Praticamente tutti gli adulti non ricchi di famiglia ne hanno bisogno: lo stipendio a fine mese. Spesso, però, lo chiamiamo anche "salario". Perché? Non c'entra la strada Salaria, ma l'Antica Roma sì. E, come intuibile, anche il sale. Andiamo subito dritti al punto: nell'Antica Roma i soldati venivano pagati con lo stipendium e il salarium. Perché? Una quota/indennità della loro paga mensile era legata al sale. Alcuni lo ricevevano direttamente, altri ricevevano una parte della retribuzione specificamente per acquistare uno dei pochi insaporitori dell'epoca. La parola "Salarium" è formata da 'sal' (sale, per l'appunto) e 'arium', che in passato indicava letteralmente una "razione di sale". All'epoca, era piuttosto difficile estrarlo dall'acqua marina e le produzioni erano limitatissime rispetto a quelle odierne.
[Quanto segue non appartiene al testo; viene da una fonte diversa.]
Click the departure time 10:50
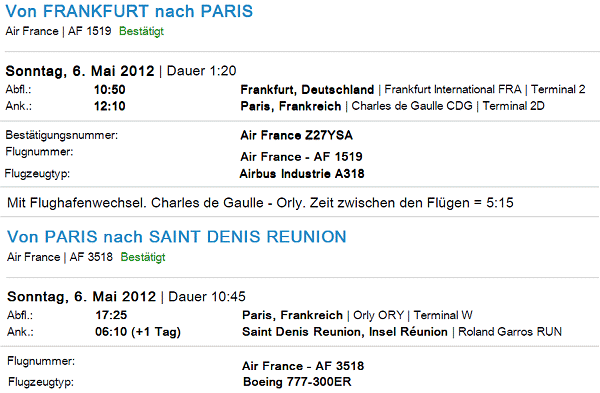This screenshot has width=600, height=393. pos(110,90)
Con il tempo, la parola ha perso il legame con il sale ed ha iniziato a indicare la retribuzione del lavoratore, insomma la sua paga. La parola "stipendium", invece, si è gradualmente trasformata in base al paese in cui si parlava latino: in Italiano è rimasta pressoché identica, mentre altre lingue europee l'hanno abbandonata. In inglese e francese, infatti, si dice rispettivamente "salary" e "salaire". Lo spagnolo ha mantenuto "salario", sebbene, come in italiano, esista un altro termine, più usato comunemente, soprattutto nel parlato e nelle situazioni informali: "sueldo". Insomma, oggi un chilo di sale costa pochi centesimi, mentre in passato era talmente prezioso da formare parte del compenso mensile di un soldato.
Non solo "salario": altri termini italiani 'nati' nell'Antica Roma
Di seguito, altri tre termini curiosi nati ai tempi dell'Antica Roma. Uno è "cervello", nato dal termine "cerebellum", diminutivo di "cerebrum"; il diminutivo, all'epoca, indicava qualcosa di delicato o molle. Con il passare dei secoli, "cerebellum" ha perso l'accezione vezzeggiativa ed è diventato il termine normale, mentre "cervelletto" è il termine che usano soprattutto i medici.
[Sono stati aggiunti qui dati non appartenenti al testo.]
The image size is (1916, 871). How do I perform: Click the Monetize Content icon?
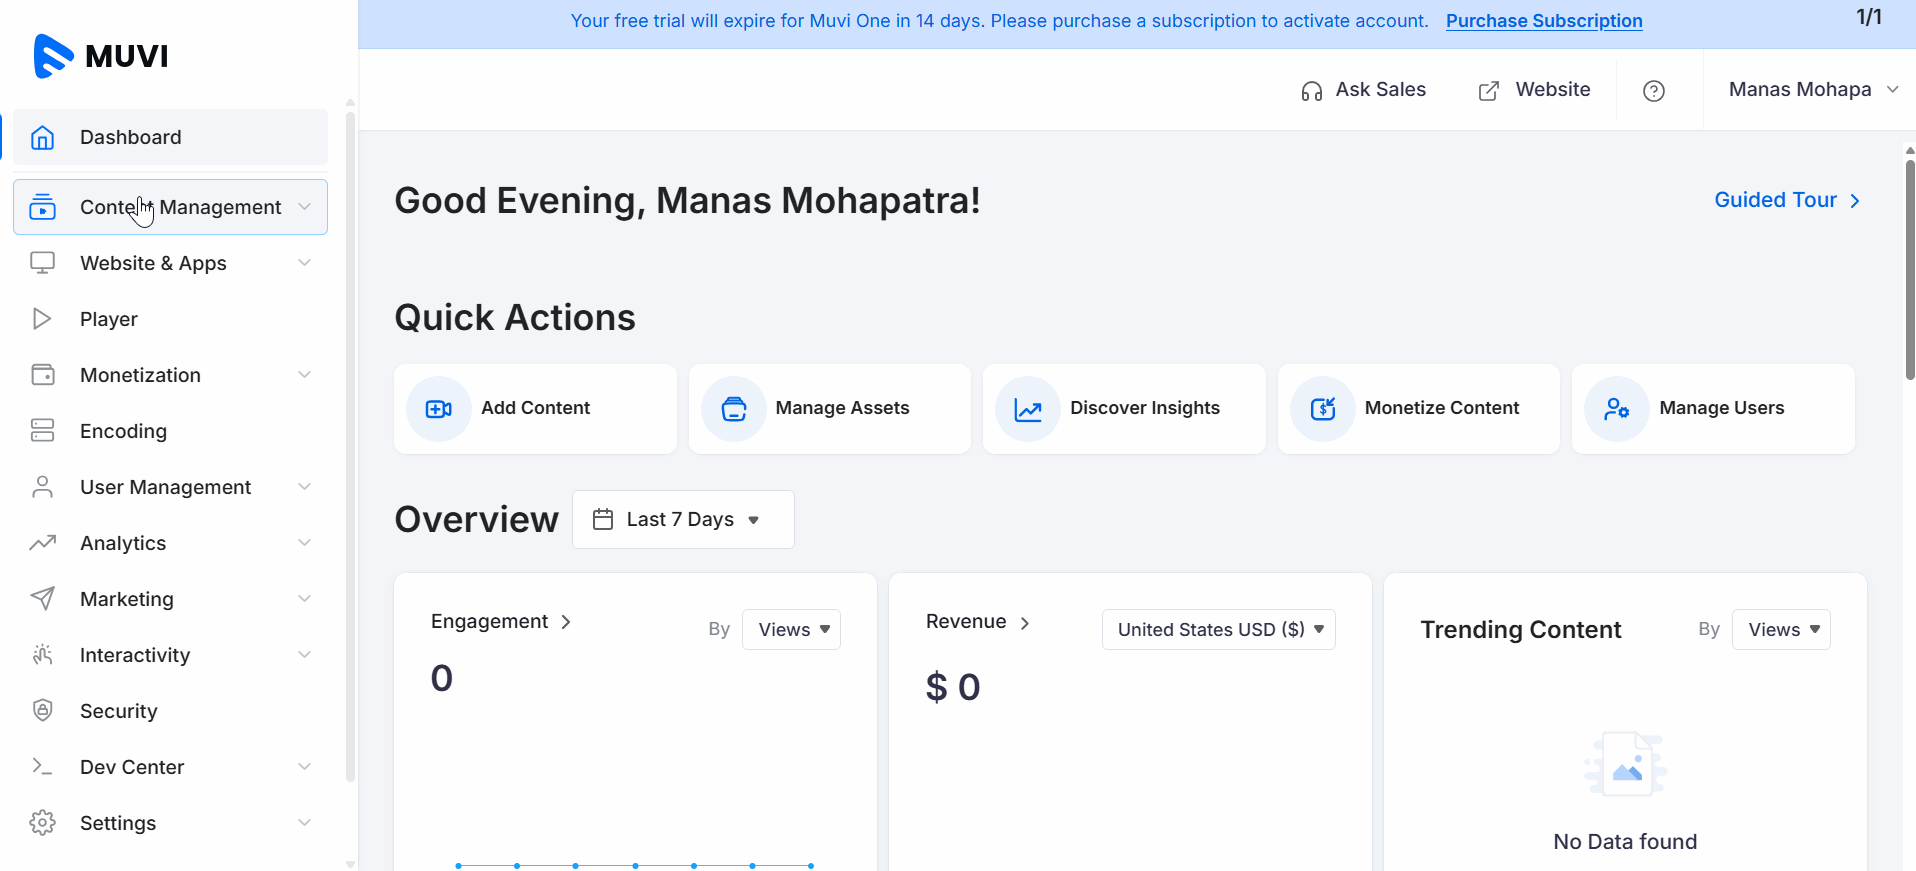1323,409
E "sincero"? L'ipotesi più suggestiva (e probabilmente veritiera) è che sia la derivazione di "sine cera", ovvero "senza cera". Non era raro che le statue romane venissero danneggiate, motivo per cui si interveniva con la cera per ripararle. Quelle senza cera erano perfette e quindi una persona sincera era qualcuno senza 'crepe' nascoste, che non copre i propri difetti e le proprie mancanze.
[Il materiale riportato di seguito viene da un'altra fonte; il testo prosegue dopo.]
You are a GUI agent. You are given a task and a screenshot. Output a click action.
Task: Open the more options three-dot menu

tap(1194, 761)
Infine un aggettivo che impariamo nei primissimi anni di vita: "cattivo". Nel mondo romano "captivus" era sinonimo di "prigioniero", una persona senza diritti e in balia degli altri, sottomesso. Il passaggio fu da persona "sottomessa" a persona che "si comporta male". Insomma, inizialmente "cattivo" non era un giudizio morale ma sociale. Per gli interessi alla filologia, ecco da dove deriva l'espressione "Chiedo venia".
Ci sarebbe tanto altro da raccontare circa i termini italiani nati nel periodo dell'Antica Roma, quando era normale parlare latino. Un altro esempio è 'desiderio', che voleva dire "mancanza di stelle", perché si credeva che in assenza di stelle, l'essere umano era inquieto e non capiva quale direzione prendere.